Malcom nega deixar Zenit após atos racistas e cogita jogar pela Rússia

Atacante afirmou estar feliz no novo clube, mesmo com os protestos de parte da torcida

Legenda: Malcom também elogiou o técnico Tite, relembrando os tempos de Corinthians
Foto: Foto: divulgação

O brasileiro Malcom concedeu entrevista ao site russo "Sport24" para falar sobre os primeiros dias como atleta do Zenit e dos atos racistas feitos por parte da torcida do clube. De acordo com o atleta, não existe qualquer chance de deixar a Rússia após as manifestações.

"Eu quero ficar no Zenit e cumprir meu contrato, fazer história.

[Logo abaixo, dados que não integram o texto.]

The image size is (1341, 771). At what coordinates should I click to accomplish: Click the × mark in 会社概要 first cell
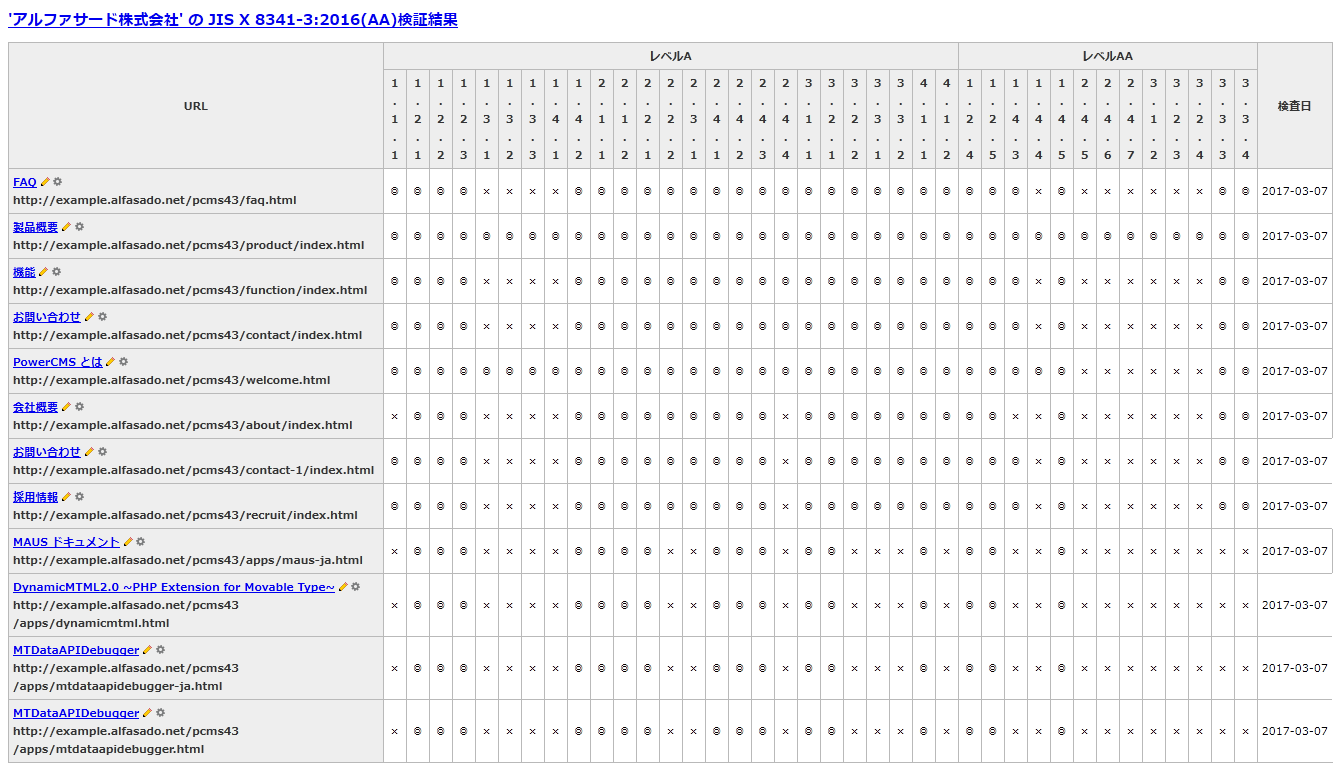396,416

O que eles falam no Brasil é uma mentira. Eu estou feliz no Zenit, esse é um momento importante para mim", afirmou.

A resposta de Malcom contradiz as informações de que poderia estar de saída após parte da torcida do Zenit estender a faixa: "Obrigado à direção por se manter leal às nossas tradições". A manifestação sarcástica foi feita logo na estreia do brasileiro e faz referência à tradição do clube de não contratar negros.

Além de se dizer feliz no Zenit, o jogador ainda deixou em aberto a possibilidade de se naturalizar e defender a seleção russa caso não jogue pelo Brasil. "Não sei, tudo pode acontecer. Se o Brasil não me chamar e a Rússia mostrar interesse, tudo pode acontecer", declarou. Durante a entrevista, o brasileiro ainda falou sobre a relação com Tite, com quem trabalhou nos tempos de Corinthians.

"Naquele momento, tivemos um relacionamento especial, como entre pai e filho. Tite mostrou muita confiança em mim, me deu tempo, houve uma grande atmosfera no Corinthians. Isso me ajudou no meu desenvolvimento pessoal e profissional", concluiu.